─── Passage to read

(Bloomberg) -- Singapore’s largest opposition party is under pressure after a parliamentary committee issued a report showing its leadership was said to have allegedly allowed former lawmaker Raeesah Khan to maintain a lie that led to her resignation from parliament.
The party said on Sunday the report was released “without having taken the evidence of Workers’ Party leaders against whom serious allegations have been made.” It would be “prudent” to respond “at the appropriate forum and juncture” as the committee’s work into the scandal remains in progress, it said.
Khan resigned from the Workers’ Party last week after admitting she lied in parliament about details of a sexual assault case during a speech on empowering women. She had shared in parliament in August an anecdote of a sexual assault case she said was mishandled by the police, an allegation she later retracted three months later after admitting she manufactured some of the details.

──────
─── Data records

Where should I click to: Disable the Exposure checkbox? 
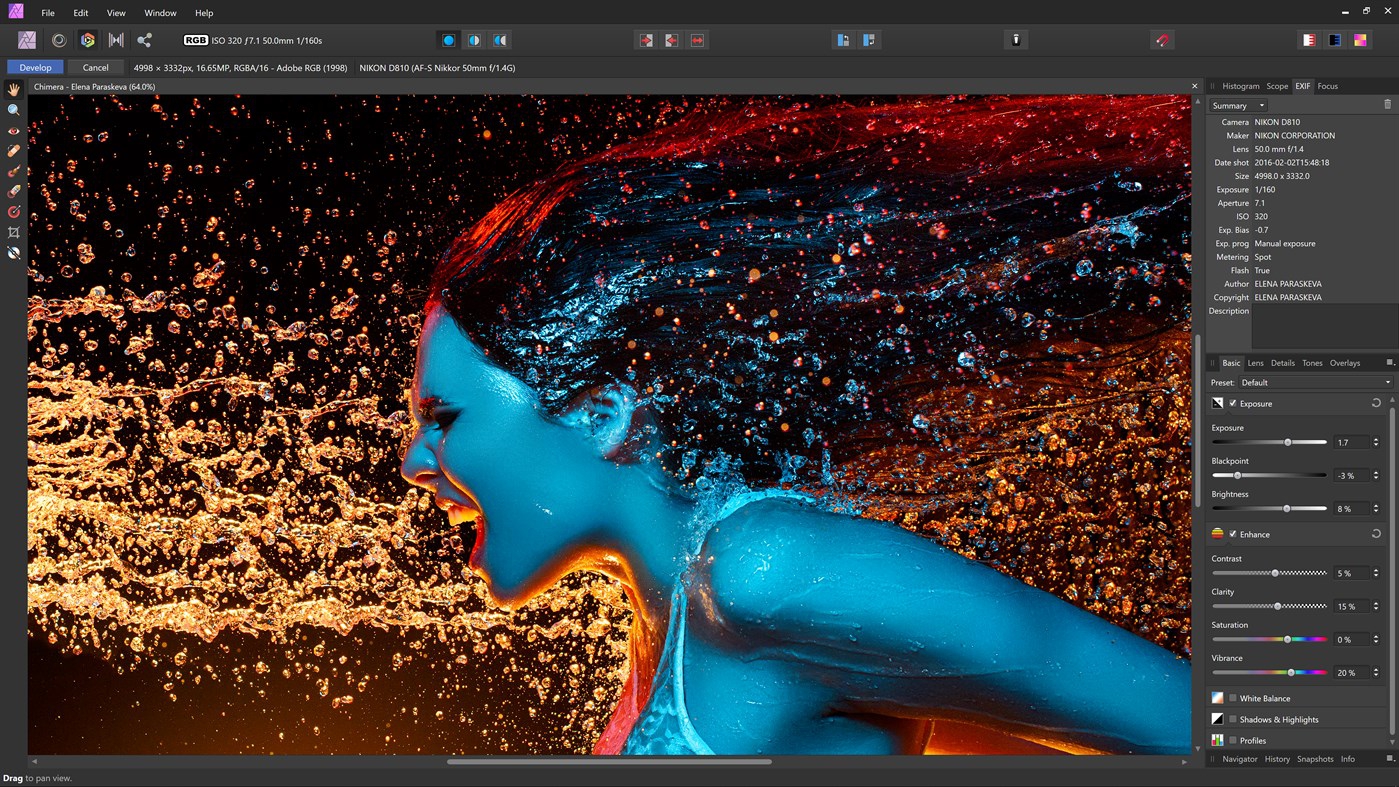[x=1233, y=403]
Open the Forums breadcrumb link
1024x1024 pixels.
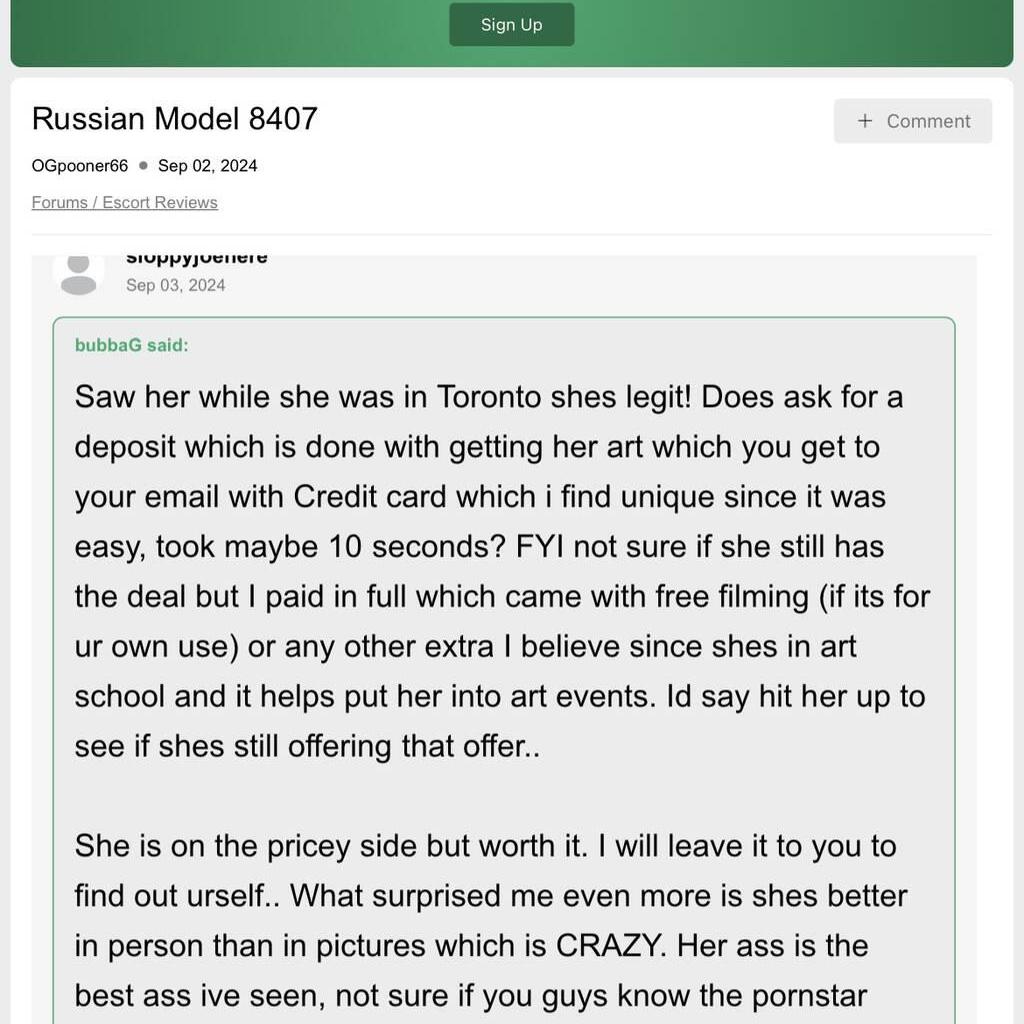coord(59,202)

──────

:: Task details ::
Continue the news report on Singapore's Workers' Party and the parliamentary committee's findings about Raeesah Khan, starting right after its last sentence.

:: Task output ::
During an investigation into the matter, Khan testified that the party leadership of Pritam Singh, party chairman Sylvia Lim and vice-chairman Faisal Manap allegedly initially told her that “the best thing for her to do would be to continue with the narrative that she had already given in parliament,” according to a special report issued late Friday by the committee.
The scandal is a blow for an opposition party that made historic gains in last year’s general elections, casting itself as a check on the ruling People’s Action Party. Though the PAP earned 61% of the vote in 2020, a recent poll showed Singaporeans’ trust in their government’s leadership fell as Covid-19 cases soared in a recent wave.
The Workers’ Party has said Singh, Singapore’s first formally-designated leader of the opposition in parliament, was prepared to give evidence before the so-called Committee of Privileges. The panel, almost entirely made up of ruling party officials, is probing the matter.
Khan, who has been a social activist since her teens, was among the record number of female candidates to have taken part in last year’s elections. The incident has divided opinions within the opposition party over Singh’s handling of the matter, according to the Straits Times.
©2021 Bloomberg L.P.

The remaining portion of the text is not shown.